Louisiana’s wetlands do not need this


The big, potentially positive story in Louisiana environmental circles has been the push to restore the state’s depleted wetlands. It had become increasingly clear that something had gone terribly wrong in the Bayou State, where the swamps define a way of life — and also perform a very important role. These reedy marshes — as regular readers know well by now — are Louisiana’s natural defense barrier. But they’ve been under attack from humankind for at least a century, maybe longer — from pollution such as oil spills, from runoff, from dredging and other industrial activities. The loss of so many square miles of wetlands has left my native state exposed — to direct hits from the frequent tropical storms in the Gulf of Mexico and, increasingly, to rising sea levels.

That’s why state officials have committed themselves to an ambitious long-term $50 billion plan to save the state’s wetlands.
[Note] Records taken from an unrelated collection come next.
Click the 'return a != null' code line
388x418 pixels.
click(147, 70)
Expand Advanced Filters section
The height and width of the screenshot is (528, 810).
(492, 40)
State and local officials are looking to sue the largest oil and gas companies, to force them to keep their promise to restore the marshes that were destroyed through their energy exploration. And Louisiana also has a head start toward its restoration goal, thanks to the billions the state is receiving in BP settlement money. But now there’s a new problem. A mystery pest is devouring the marshlands before the restoration program can even get off the ground. To say that officials are alarmed would be a gross understatement:

Roseau cane, a wetland grass considered vital to the health of Louisiana’s precarious coast, is dying at an unprecedented rate in south Plaquemines Parish. Since fall, thousands of acres of cane across about 50 miles of the lower Mississippi Delta have gone from green to brown. Many areas, such as the one Newman found Friday (April 7) near Venice, are now shallow, open water.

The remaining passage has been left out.